- Liangsan Location in Hunan
- Coordinates: 27°05′36″N 108°57′26″E﻿ / ﻿27.093344°N 108.957164°E
- Country: People's Republic of China
- Province: Hunan
- Prefecture-level city: Huaihua
- Autonomous county: Xinhuang Dong Autonomous County
- Incorporated (township): 1953
- Designated (town): 2000

Area
- • Total: 268.07 km^{2} (103.50 sq mi)

Population (2015)
- • Total: 32,300
- • Density: 120/km^{2} (312/sq mi)
- Time zone: UTC+08:00 (China Standard)
- Postal code: 419215
- Area code: 0745

= Liangsan =

Liangsan (凉伞镇 (涼傘鎮, Liángsǎn Zhèn)) is a rural town in Xinhuang Dong Autonomous County, Hunan, China. As of the 2015 census it had a population of 32,300 and an area of 268.07 km2. The town is bordered to the north by Cengong County and Yuping Dong Autonomous County, to the east by Linchong Town and Fuluo Town, to the south by Pingdi Town of Tianzhu County, and to the west by Xuedong Town of Sansui County.

==History==
In the Tang dynasty, it was the capital of Huangzhou (晃州). In the Republic of China, the Liangsan Township was established and then renamed "Liangzhi Township" (凉知乡). In 1953 it was upgraded to a town. In 1956 it was demoted as a township. In 2000 was upgraded to a town again. In October 2015, Dengzhai Township (凳寨乡), Chaping Township (茶坪乡) and Huanglei Township (黄雷乡) were merged into the town.

==Geography==
The West River (西溪) winds through the town.

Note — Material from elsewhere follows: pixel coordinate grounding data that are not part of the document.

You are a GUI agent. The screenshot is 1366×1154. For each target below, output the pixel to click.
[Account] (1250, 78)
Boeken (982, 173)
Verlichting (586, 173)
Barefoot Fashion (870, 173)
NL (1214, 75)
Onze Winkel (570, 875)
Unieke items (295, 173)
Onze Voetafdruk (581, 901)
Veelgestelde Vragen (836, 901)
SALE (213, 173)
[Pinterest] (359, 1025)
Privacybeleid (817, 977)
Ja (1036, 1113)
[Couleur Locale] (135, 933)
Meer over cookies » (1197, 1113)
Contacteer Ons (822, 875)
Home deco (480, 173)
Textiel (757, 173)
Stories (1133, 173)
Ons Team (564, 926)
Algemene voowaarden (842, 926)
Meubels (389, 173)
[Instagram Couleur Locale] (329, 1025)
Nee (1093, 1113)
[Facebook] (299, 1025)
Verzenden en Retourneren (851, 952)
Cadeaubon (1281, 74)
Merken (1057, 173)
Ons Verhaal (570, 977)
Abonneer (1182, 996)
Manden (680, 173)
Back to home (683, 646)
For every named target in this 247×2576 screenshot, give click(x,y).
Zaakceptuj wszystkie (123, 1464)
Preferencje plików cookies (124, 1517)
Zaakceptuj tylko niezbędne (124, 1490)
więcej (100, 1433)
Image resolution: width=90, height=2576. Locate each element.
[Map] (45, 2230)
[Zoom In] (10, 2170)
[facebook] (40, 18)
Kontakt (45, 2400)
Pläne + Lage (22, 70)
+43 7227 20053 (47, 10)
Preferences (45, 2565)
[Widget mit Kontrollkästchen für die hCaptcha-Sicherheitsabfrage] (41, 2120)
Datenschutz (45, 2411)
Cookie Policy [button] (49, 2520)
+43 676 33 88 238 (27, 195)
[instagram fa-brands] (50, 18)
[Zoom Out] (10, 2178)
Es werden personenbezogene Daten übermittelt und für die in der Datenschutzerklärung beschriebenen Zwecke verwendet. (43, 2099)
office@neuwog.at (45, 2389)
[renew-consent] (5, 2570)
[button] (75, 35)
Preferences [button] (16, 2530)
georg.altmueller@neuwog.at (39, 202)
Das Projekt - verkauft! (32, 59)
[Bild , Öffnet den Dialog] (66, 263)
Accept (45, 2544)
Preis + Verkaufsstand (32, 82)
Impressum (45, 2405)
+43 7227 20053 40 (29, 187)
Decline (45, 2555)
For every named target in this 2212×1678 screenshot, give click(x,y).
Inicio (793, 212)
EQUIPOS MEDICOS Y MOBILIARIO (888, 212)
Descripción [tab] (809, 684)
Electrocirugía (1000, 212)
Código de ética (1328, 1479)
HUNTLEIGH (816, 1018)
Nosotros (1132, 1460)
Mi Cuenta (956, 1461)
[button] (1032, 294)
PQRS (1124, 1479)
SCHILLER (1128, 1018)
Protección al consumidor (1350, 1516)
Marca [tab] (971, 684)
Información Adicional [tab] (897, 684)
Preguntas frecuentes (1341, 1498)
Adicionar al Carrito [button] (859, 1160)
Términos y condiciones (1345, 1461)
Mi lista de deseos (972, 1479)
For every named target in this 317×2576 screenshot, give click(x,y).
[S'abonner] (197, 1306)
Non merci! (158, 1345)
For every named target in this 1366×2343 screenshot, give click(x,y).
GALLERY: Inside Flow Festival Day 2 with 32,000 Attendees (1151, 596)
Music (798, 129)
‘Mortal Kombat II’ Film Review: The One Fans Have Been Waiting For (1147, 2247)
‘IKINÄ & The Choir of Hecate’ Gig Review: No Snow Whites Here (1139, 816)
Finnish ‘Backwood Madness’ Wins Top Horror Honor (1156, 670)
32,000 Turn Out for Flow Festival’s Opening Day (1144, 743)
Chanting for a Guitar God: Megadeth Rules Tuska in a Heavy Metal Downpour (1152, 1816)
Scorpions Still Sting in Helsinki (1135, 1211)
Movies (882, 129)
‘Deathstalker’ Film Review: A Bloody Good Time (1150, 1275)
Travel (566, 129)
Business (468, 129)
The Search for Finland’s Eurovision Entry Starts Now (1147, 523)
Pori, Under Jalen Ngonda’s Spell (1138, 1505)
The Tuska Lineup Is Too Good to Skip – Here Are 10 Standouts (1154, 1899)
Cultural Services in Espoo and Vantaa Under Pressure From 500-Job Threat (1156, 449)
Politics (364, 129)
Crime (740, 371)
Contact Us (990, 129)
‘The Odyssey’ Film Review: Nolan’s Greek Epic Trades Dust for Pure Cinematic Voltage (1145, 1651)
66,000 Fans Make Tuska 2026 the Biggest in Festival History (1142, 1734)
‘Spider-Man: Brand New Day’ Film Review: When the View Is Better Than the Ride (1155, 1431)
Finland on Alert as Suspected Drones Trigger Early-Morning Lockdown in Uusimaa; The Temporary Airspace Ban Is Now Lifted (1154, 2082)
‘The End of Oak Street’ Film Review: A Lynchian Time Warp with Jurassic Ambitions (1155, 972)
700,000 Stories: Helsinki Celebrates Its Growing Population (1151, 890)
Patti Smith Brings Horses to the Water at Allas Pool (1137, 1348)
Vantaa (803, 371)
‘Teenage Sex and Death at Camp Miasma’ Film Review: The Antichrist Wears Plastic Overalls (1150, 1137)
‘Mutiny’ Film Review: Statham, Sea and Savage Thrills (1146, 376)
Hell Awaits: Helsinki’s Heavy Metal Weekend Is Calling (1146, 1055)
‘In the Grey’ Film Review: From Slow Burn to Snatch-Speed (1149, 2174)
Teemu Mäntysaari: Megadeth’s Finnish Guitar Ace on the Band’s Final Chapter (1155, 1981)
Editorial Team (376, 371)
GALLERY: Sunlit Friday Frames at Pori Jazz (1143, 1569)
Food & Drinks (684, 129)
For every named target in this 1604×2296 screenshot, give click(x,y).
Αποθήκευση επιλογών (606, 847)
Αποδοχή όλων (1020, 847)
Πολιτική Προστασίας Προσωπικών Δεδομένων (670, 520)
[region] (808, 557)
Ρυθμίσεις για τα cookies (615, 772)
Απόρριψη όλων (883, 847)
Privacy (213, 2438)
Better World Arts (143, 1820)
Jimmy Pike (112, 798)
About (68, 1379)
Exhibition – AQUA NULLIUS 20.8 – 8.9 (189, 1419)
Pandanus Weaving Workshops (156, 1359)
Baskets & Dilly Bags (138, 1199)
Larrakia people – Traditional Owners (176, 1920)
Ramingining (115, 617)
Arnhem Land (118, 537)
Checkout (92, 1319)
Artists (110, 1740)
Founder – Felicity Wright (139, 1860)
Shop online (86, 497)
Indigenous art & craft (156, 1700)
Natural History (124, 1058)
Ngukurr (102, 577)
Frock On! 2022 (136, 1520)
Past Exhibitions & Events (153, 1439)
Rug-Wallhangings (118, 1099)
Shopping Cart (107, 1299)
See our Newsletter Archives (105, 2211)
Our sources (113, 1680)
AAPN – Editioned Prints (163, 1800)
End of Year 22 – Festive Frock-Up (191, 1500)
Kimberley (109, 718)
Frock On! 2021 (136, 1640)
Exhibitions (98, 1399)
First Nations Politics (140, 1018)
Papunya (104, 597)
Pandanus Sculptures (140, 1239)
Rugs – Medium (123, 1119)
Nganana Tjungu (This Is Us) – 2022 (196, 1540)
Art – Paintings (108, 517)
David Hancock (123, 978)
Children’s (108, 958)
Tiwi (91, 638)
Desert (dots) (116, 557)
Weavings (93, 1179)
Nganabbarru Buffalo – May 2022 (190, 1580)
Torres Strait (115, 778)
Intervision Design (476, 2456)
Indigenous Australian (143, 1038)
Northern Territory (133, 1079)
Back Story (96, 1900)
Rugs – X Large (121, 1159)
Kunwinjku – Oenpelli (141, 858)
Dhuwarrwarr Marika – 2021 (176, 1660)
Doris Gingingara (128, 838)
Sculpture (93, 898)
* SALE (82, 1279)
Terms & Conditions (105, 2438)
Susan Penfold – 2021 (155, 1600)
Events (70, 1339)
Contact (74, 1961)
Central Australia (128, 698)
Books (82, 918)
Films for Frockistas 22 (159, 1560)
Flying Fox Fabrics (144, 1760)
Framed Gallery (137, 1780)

The Liuping Reservoir (刘坪水库) is the largest body of water in the town.

There are a number of popular mountains located immediately adjacent to the townsite which include Mount Meiyanpo (美岩坡; 1101.5 m; Mount Gaolaopo (高佬坡; 1106 m) and Mount Dengyun (登云山; 936 m).

==Economy==
The local economy is primarily based upon agriculture and local industry. The main specialties include rape, corn, potatoes, umbrellas, umbrellas, tofu.

==Attractions==
The Bajiangkou Hot Spring (八江口温泉) is a famous scenic spot in the town.